EXERCISE DIRECTIONS: Output the line containing "The height and" and each line after it through the end of the data, exactly as written, with pictures left out.

RECORDS FOR THE EXERCISE:
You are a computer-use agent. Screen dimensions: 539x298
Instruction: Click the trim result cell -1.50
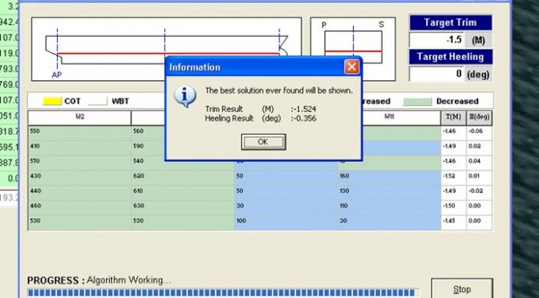453,206
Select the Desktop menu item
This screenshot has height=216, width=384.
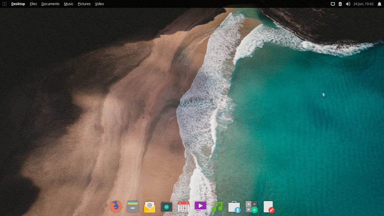pos(18,4)
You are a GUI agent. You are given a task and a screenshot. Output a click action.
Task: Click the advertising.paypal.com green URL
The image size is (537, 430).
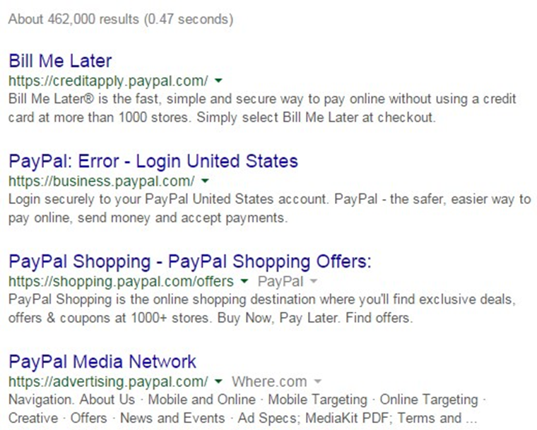[x=108, y=381]
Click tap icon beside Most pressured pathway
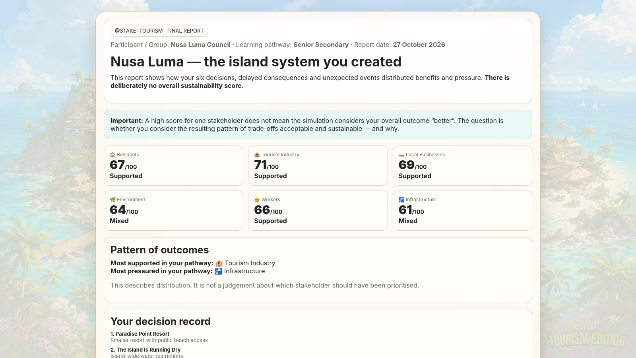636x358 pixels. coord(218,271)
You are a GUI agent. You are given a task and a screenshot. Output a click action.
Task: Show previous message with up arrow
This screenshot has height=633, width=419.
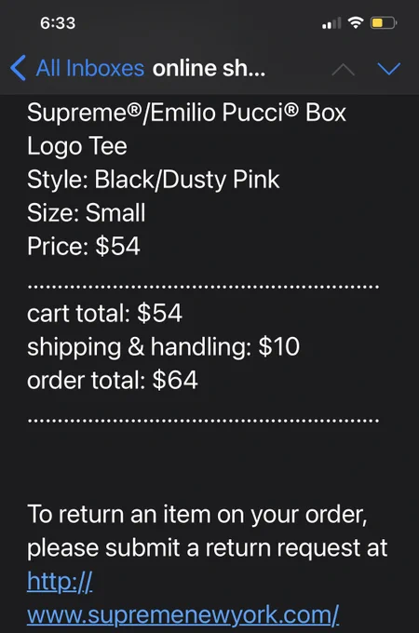[x=343, y=70]
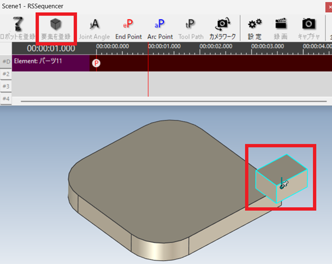Click the 00:00:02.000 mark on time ruler
Viewport: 332px width, 264px height.
coord(217,46)
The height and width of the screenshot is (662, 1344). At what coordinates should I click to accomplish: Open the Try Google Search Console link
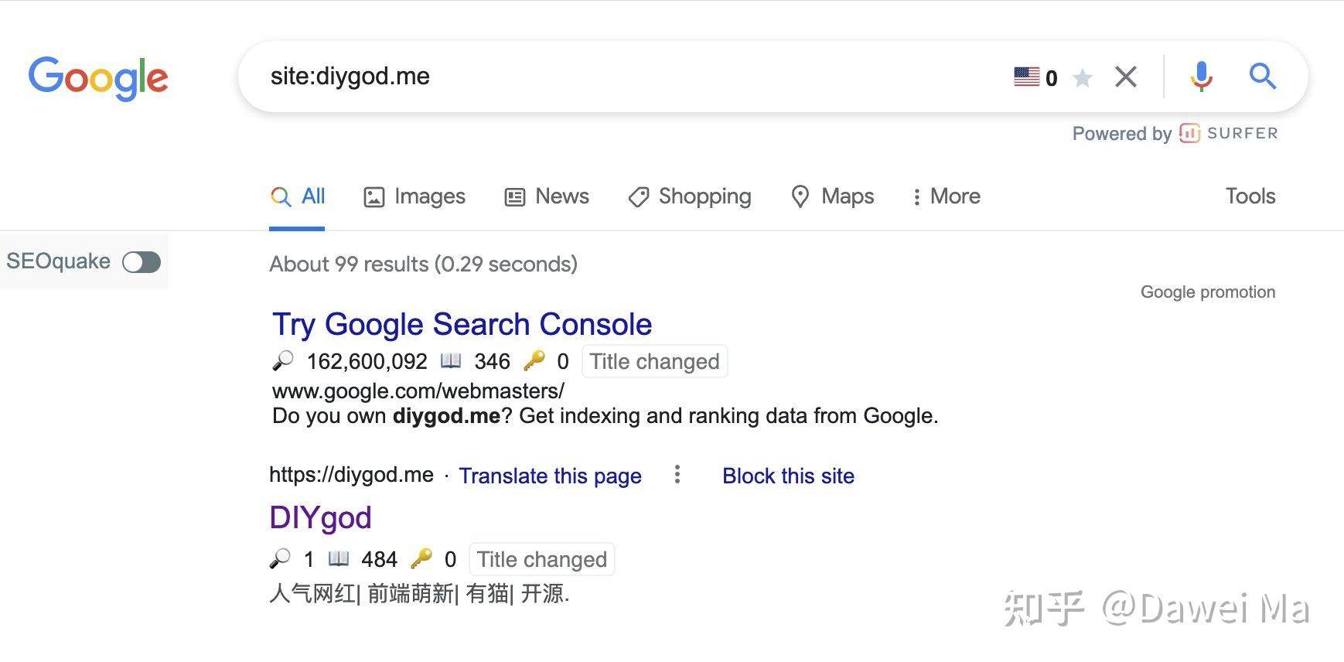pyautogui.click(x=462, y=324)
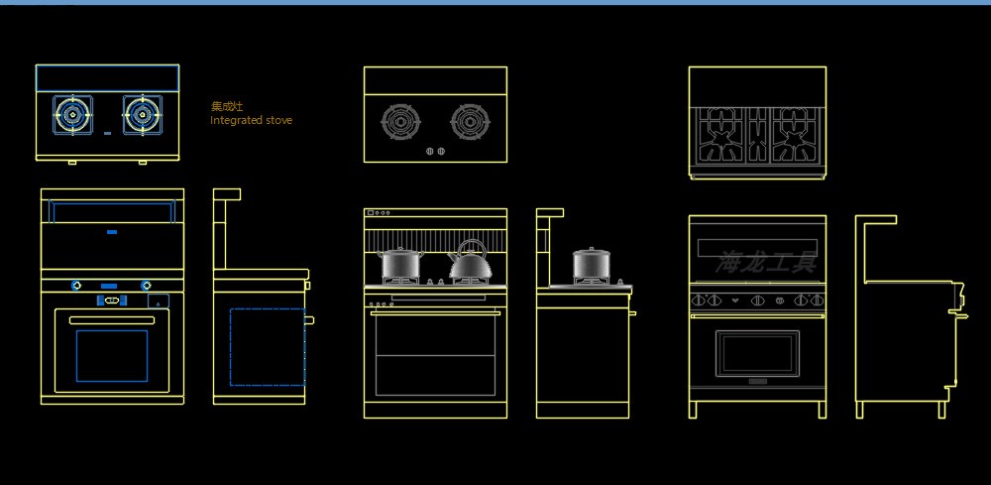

WRITTEN REPLY:
The height and width of the screenshot is (662, 1344). At what coordinates should I click to accomplish: Open the Try Google Search Console link
pyautogui.click(x=462, y=324)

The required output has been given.